__EXERCISE OBJECTIVE__. Copy the rows from the line with "Where should I click to: Open the back" up to and including the line with "pyautogui.click(x=439, y=46)", requests included, and scale every coordinate in the answers by 1.7, rounding each to a whole number with halves rounded up. Keep the numbers in the requests unchanged and leave the pictures out.

(Records excerpted from a collection)
* Begin *
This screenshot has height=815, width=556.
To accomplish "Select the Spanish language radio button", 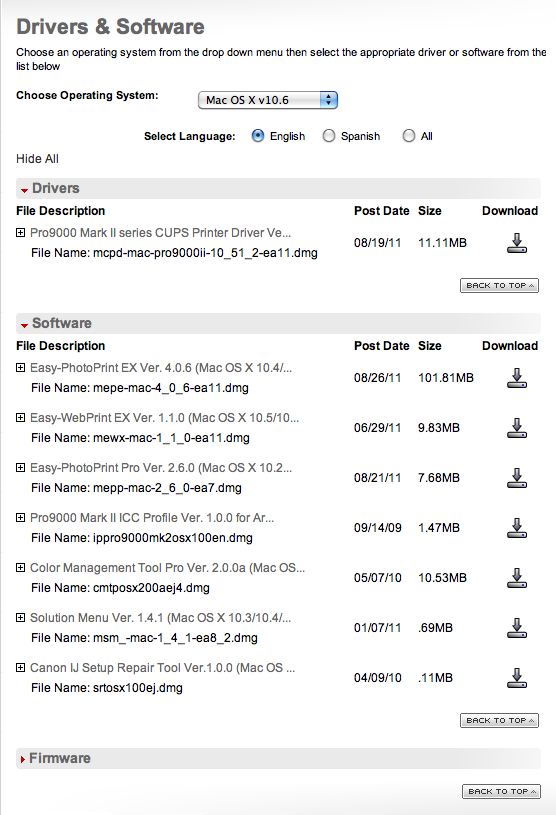I will tap(328, 136).
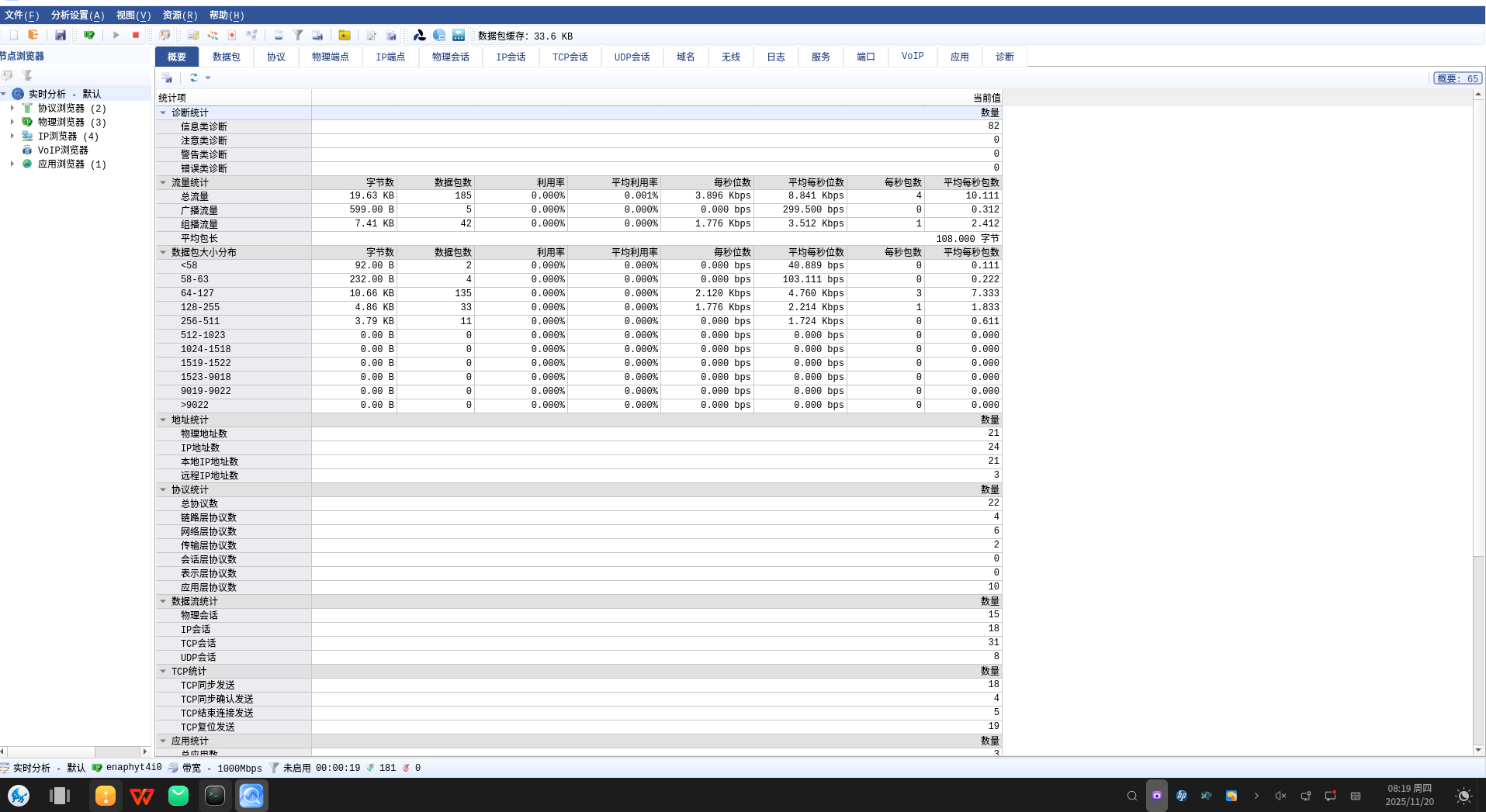
Task: Click the new document icon in toolbar
Action: coord(13,35)
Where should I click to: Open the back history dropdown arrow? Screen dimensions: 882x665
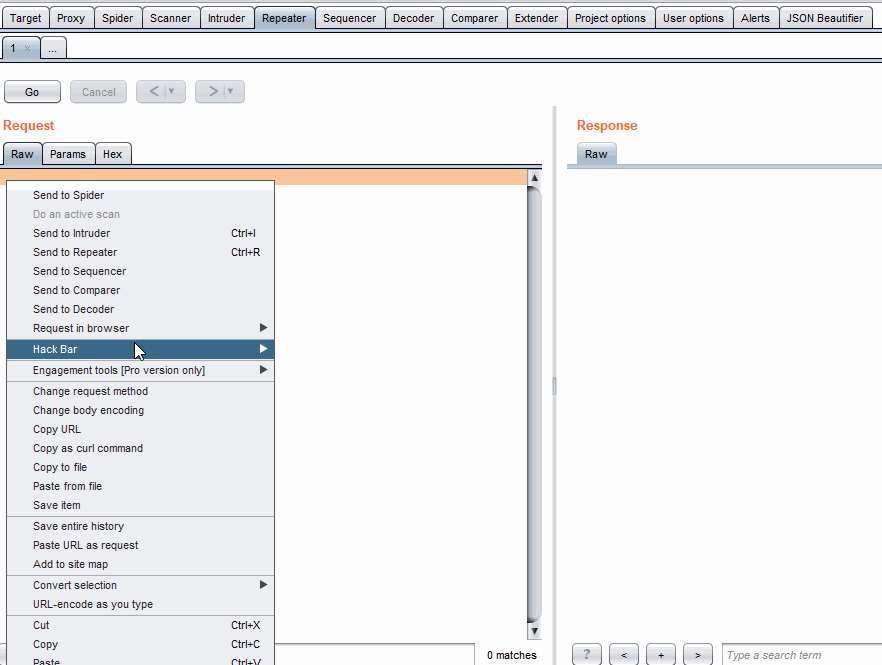click(172, 92)
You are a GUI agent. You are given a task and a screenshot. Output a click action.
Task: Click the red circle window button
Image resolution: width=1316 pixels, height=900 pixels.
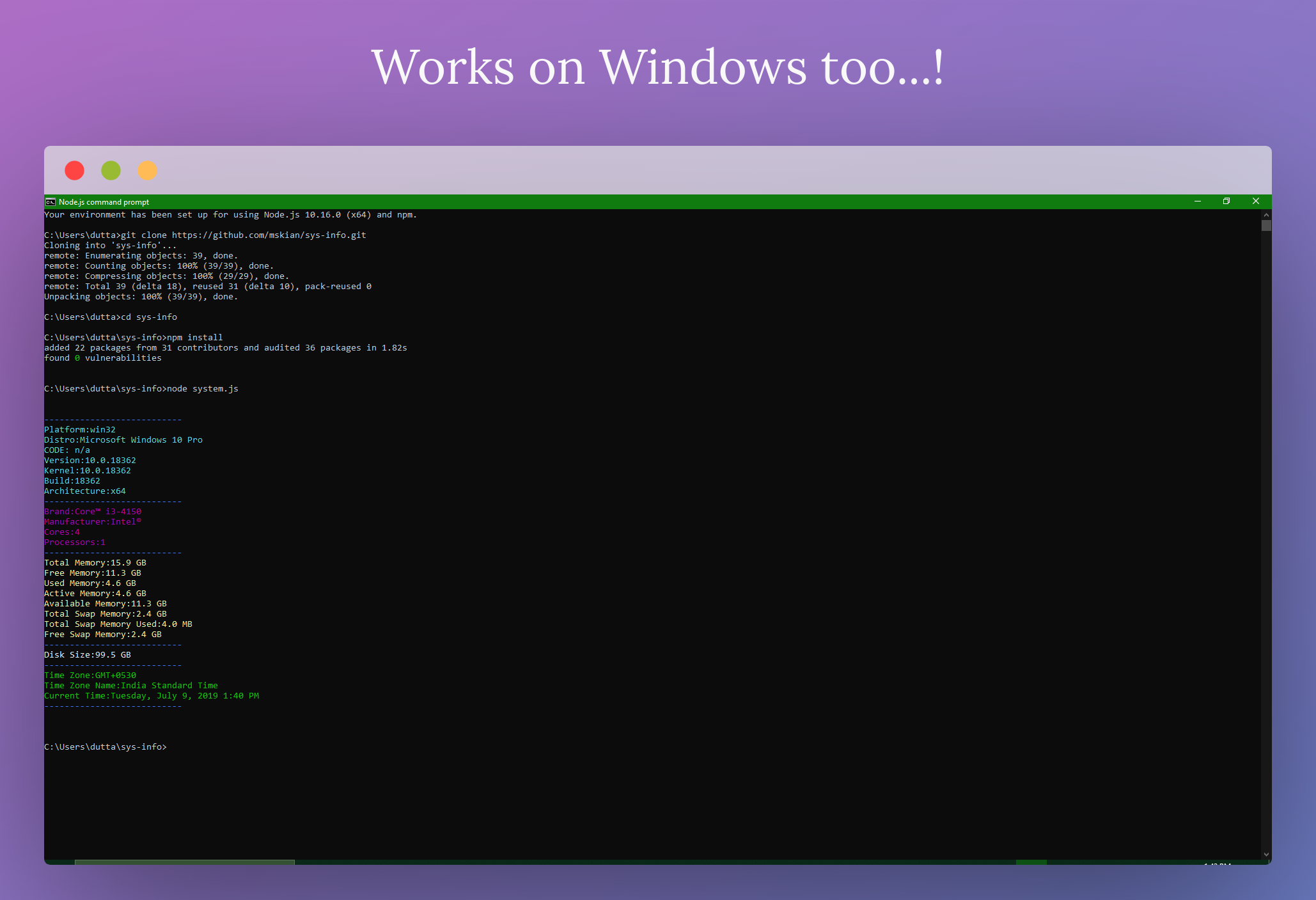click(x=74, y=170)
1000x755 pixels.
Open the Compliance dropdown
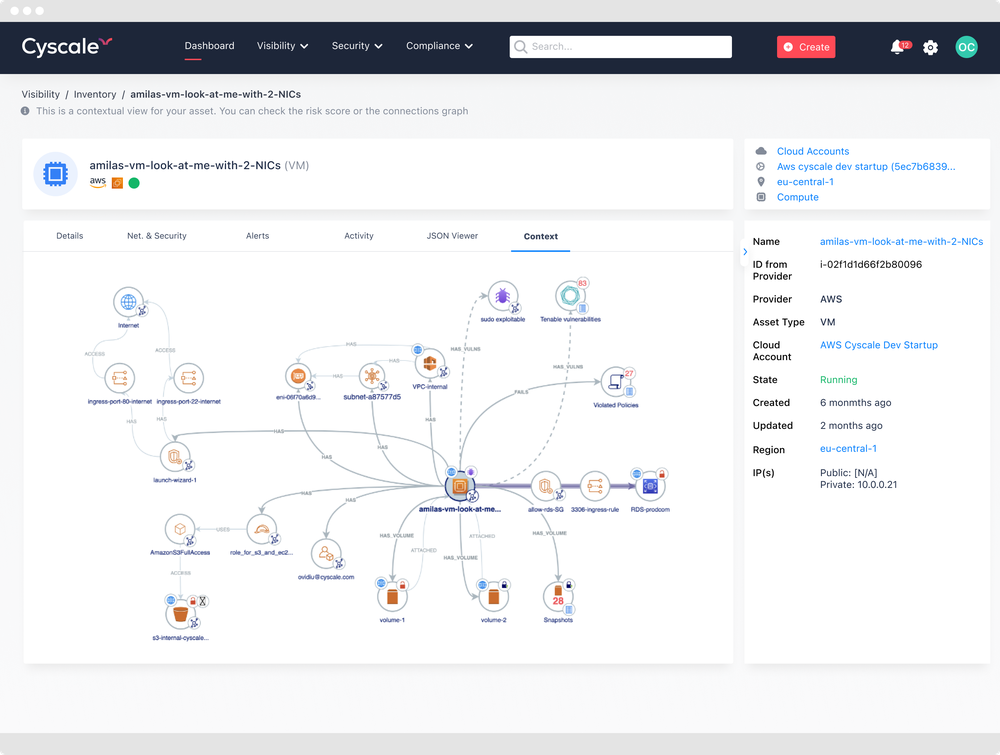pyautogui.click(x=439, y=46)
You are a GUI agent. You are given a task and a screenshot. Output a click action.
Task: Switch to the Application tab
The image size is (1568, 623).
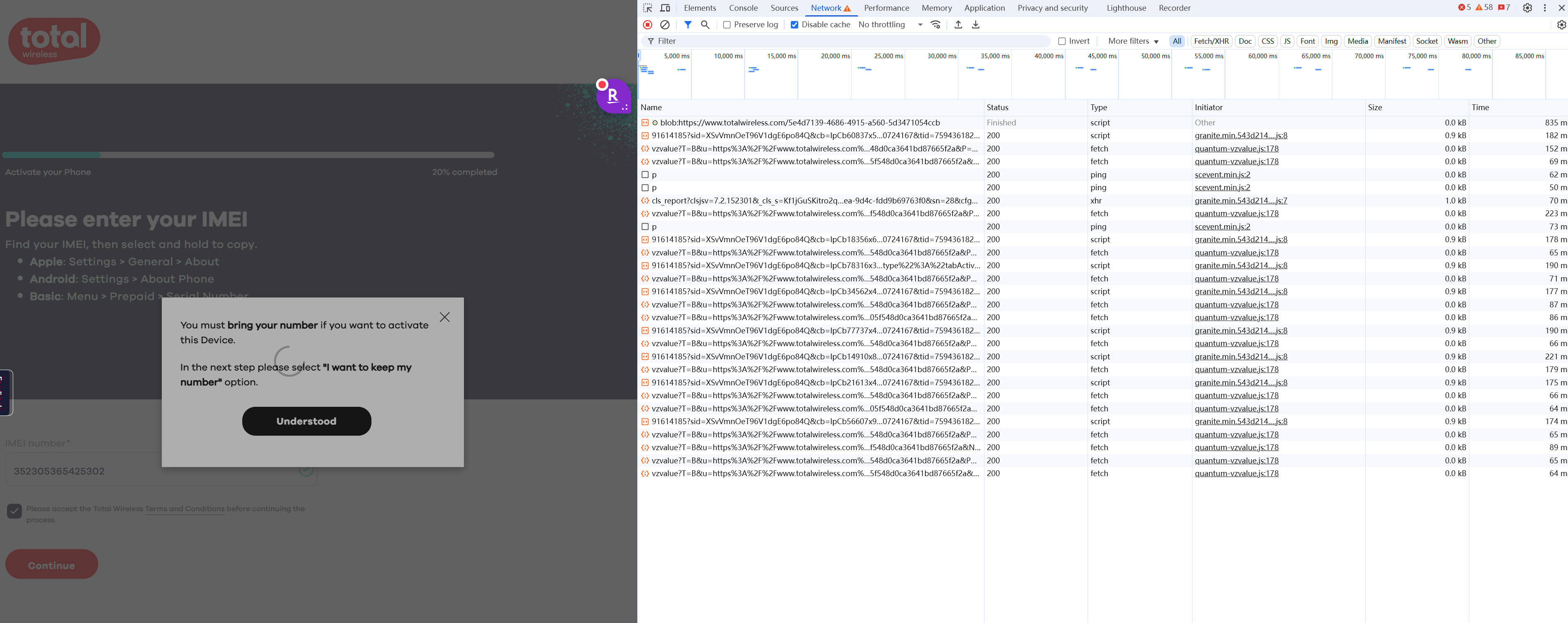coord(984,8)
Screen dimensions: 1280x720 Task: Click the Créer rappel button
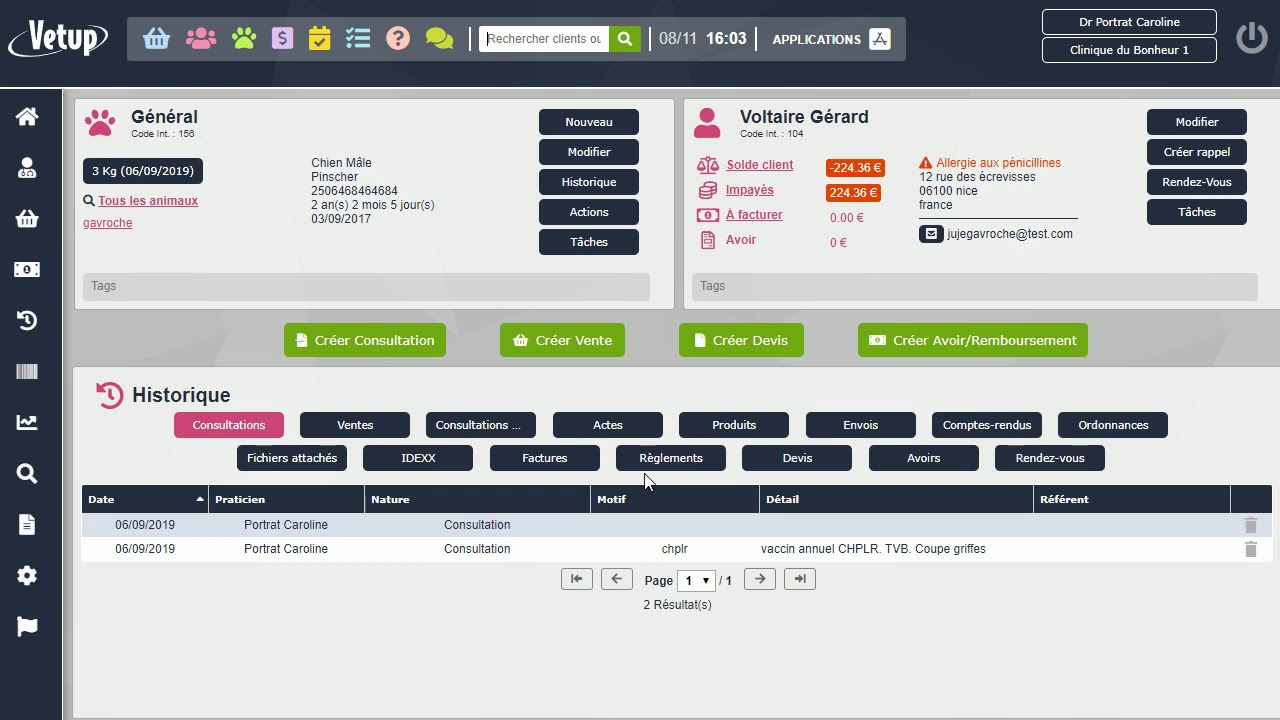1196,152
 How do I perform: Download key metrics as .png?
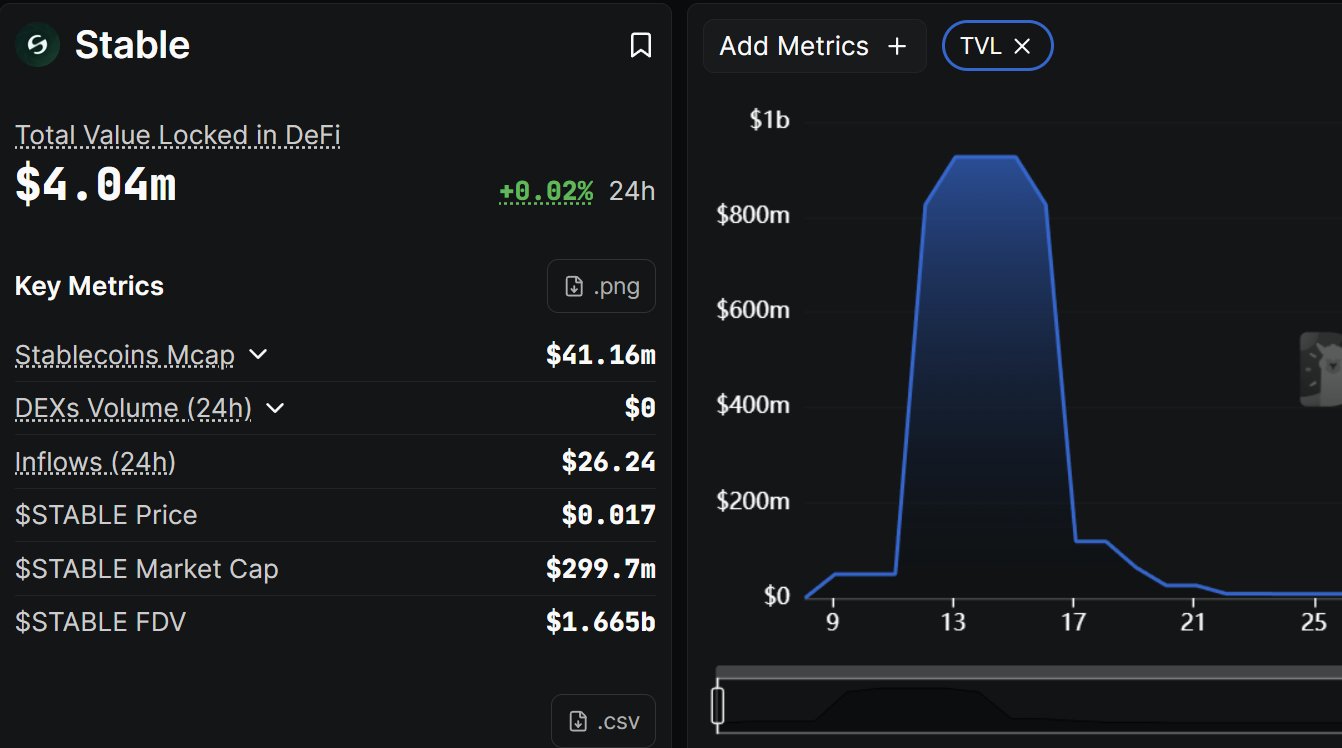tap(601, 287)
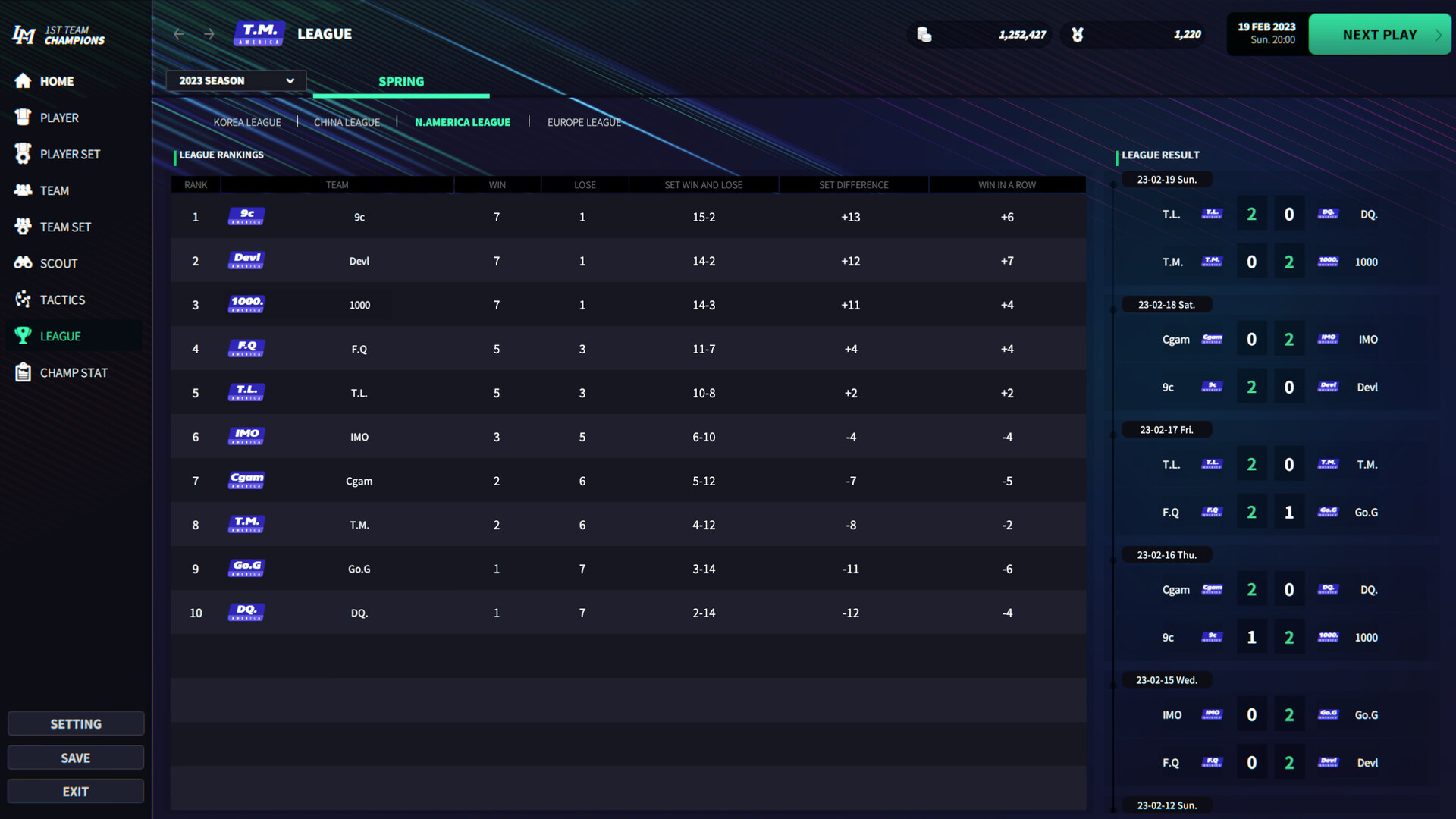Select the SPRING season tab
Viewport: 1456px width, 819px height.
pyautogui.click(x=400, y=81)
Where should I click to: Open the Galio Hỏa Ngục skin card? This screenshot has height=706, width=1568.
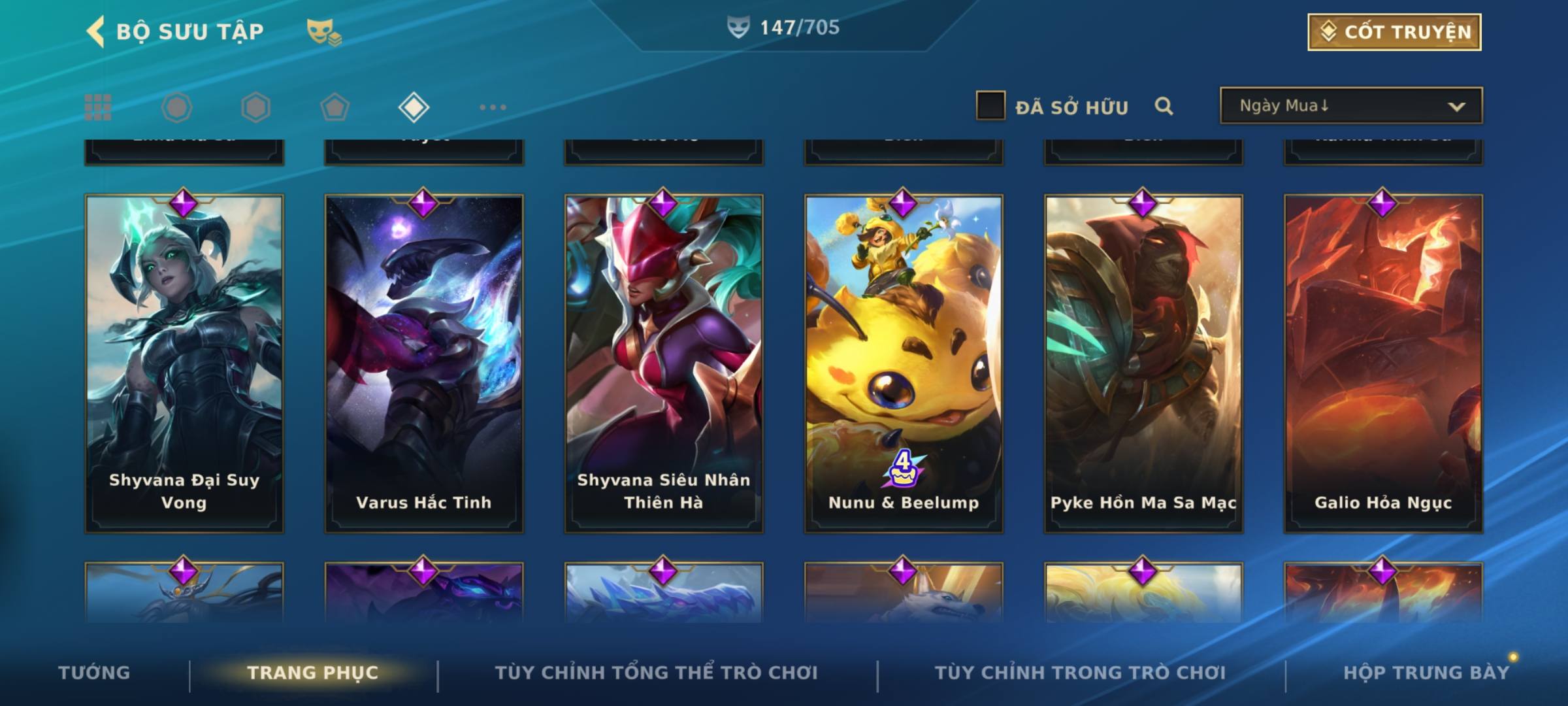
* End *
__RESPONSE FOR THIS EXERCISE__.
Where should I click to: Open the back history dropdown arrow? Screen dimensions: 882x665
click(292, 156)
You are a GUI agent. You are given a task and a screenshot. Output a click action.
Task: Click the red circle window button
Image resolution: width=1316 pixels, height=900 pixels.
click(x=126, y=289)
1000x755 pixels.
Open the Compliance dropdown
pyautogui.click(x=746, y=78)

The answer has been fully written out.